**Task to carry out**
Produce word for word the lines of the data below running from the one that has "Motociclos (474, 1486)" to the one that has "Moto X3M (280, 1103)", inclusive, and no others.

(Stored data entries)
--------------------------------------------------

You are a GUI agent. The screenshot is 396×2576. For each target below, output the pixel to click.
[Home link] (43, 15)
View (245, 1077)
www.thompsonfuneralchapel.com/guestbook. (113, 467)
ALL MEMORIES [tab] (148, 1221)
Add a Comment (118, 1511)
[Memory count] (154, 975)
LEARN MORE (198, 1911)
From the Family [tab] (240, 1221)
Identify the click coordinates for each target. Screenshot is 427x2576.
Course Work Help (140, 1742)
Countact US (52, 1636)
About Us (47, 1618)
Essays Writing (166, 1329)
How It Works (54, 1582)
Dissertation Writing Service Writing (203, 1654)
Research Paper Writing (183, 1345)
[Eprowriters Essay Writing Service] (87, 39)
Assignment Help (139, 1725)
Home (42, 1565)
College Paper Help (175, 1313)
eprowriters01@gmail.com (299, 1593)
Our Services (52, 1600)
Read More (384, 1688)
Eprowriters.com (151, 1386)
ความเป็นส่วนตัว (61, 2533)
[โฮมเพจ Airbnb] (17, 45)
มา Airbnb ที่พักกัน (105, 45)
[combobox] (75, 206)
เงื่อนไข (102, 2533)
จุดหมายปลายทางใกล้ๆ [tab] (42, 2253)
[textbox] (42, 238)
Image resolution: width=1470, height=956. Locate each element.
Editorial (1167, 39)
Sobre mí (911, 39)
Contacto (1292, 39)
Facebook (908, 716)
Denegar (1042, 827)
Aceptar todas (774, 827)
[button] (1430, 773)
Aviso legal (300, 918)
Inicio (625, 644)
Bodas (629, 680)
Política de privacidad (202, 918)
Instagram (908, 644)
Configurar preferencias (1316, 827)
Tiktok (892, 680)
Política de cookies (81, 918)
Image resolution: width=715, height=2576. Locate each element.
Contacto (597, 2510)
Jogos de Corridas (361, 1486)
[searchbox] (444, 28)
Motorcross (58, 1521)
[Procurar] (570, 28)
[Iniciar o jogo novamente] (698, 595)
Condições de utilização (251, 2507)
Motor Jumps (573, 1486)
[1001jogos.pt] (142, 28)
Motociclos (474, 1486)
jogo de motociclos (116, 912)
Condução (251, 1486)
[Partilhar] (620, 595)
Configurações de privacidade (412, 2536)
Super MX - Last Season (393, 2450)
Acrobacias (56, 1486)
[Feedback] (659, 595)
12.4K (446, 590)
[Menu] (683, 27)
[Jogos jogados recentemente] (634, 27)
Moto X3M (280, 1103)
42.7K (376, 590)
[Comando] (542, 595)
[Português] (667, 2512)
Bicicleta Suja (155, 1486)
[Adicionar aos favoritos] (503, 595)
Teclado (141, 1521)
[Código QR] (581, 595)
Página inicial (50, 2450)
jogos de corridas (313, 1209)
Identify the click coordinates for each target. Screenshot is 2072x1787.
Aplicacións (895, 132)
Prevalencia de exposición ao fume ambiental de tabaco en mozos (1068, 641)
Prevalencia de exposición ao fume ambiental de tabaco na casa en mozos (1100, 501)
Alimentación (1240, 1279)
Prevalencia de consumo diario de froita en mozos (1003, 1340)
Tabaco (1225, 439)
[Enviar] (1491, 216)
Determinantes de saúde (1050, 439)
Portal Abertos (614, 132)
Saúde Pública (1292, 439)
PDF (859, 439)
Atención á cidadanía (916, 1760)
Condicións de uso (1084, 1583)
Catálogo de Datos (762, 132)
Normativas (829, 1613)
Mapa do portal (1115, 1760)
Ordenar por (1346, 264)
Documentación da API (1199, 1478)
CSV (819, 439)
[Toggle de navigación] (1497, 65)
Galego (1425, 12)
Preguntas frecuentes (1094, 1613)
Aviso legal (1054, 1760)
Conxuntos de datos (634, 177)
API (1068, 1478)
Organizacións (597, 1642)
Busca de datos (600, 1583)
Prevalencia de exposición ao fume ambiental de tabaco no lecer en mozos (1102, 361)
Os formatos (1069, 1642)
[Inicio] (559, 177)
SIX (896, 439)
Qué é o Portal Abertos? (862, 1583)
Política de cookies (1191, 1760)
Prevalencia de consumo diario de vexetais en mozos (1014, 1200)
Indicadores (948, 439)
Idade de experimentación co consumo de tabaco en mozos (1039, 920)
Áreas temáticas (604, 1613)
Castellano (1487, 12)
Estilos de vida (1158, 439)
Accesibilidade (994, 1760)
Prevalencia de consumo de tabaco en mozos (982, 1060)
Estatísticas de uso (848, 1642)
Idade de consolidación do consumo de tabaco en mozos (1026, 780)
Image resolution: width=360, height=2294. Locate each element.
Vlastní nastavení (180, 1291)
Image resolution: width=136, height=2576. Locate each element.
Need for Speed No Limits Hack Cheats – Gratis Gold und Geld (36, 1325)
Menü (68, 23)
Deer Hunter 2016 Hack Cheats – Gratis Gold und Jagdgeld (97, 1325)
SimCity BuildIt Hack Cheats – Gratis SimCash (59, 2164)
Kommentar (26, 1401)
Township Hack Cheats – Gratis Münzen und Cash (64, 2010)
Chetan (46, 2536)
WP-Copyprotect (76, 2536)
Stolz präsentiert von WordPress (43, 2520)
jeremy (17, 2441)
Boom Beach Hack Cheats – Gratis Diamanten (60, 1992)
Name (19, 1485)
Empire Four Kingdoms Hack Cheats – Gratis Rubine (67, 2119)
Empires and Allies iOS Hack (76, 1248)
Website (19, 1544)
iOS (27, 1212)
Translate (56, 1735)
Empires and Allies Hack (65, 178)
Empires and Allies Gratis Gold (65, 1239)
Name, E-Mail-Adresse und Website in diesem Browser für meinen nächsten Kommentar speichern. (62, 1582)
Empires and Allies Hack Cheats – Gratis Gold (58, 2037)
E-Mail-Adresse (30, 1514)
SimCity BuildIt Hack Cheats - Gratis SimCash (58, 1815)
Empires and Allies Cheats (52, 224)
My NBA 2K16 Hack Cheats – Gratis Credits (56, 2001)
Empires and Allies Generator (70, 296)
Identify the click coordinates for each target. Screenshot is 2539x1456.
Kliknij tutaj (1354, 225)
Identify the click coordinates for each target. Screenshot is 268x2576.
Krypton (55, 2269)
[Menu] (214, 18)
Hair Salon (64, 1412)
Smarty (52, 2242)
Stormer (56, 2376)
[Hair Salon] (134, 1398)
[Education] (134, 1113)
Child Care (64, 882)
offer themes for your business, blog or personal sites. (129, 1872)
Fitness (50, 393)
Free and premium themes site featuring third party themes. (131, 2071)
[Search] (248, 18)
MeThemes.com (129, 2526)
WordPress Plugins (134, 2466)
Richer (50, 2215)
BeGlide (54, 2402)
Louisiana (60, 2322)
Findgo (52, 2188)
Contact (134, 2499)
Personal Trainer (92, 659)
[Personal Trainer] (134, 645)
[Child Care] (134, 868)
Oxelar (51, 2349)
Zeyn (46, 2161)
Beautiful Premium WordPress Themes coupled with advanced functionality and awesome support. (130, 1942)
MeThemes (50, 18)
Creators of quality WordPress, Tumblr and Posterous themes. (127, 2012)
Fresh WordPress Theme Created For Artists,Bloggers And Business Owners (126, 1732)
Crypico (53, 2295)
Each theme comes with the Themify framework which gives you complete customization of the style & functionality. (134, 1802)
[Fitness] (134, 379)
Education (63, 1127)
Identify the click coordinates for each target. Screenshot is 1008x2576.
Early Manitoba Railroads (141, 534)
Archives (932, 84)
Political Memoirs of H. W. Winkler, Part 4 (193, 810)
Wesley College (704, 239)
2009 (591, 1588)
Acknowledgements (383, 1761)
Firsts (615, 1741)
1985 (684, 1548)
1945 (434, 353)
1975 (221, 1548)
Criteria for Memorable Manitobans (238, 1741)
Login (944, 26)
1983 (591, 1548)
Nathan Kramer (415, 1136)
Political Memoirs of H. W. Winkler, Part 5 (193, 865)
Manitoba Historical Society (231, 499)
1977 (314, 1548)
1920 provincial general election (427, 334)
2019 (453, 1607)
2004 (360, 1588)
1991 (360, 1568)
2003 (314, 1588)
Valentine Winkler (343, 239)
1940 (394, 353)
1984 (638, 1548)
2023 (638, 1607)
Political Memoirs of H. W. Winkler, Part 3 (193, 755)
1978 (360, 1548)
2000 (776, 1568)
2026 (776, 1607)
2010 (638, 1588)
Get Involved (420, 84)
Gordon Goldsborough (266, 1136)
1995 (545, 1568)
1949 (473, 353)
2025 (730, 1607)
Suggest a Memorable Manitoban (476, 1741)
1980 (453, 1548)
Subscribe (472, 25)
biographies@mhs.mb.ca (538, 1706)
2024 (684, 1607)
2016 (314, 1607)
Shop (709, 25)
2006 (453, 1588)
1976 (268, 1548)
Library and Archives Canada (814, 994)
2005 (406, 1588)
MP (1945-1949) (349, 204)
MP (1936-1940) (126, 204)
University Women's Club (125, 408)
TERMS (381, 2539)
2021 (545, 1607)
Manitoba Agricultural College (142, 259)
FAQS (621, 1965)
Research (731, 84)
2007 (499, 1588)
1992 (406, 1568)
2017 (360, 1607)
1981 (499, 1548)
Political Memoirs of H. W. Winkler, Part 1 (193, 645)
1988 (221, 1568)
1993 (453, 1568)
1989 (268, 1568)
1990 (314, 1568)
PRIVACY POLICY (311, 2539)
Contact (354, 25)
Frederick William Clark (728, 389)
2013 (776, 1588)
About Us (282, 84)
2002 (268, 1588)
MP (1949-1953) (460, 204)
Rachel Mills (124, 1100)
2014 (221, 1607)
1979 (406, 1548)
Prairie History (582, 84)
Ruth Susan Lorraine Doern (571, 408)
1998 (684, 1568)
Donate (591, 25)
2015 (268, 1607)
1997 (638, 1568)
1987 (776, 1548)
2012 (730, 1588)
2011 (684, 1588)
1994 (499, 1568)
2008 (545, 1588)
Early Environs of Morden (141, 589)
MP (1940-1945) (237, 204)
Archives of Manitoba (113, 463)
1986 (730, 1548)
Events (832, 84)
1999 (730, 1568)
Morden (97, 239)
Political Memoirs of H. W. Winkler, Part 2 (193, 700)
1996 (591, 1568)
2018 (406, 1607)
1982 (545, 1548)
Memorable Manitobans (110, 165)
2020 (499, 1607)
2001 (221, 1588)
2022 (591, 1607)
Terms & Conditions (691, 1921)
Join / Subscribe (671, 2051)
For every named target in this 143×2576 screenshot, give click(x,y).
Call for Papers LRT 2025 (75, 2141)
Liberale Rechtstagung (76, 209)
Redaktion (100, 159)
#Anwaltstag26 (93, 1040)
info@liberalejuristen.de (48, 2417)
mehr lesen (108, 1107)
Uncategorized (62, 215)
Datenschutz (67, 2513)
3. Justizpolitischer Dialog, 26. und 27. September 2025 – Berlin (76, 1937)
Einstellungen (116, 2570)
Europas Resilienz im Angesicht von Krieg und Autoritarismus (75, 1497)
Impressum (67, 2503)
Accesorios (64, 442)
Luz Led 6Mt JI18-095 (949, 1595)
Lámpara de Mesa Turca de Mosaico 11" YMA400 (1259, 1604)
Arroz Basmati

--------------------------------------------------

**Reply to the exercise**
Motociclos (474, 1486)
jogo de motociclos (116, 912)
Condução (251, 1486)
[Partilhar] (620, 595)
Configurações de privacidade (412, 2536)
Super MX - Last Season (393, 2450)
Acrobacias (56, 1486)
[Feedback] (659, 595)
12.4K (446, 590)
[Menu] (683, 27)
[Jogos jogados recentemente] (634, 27)
Moto X3M (280, 1103)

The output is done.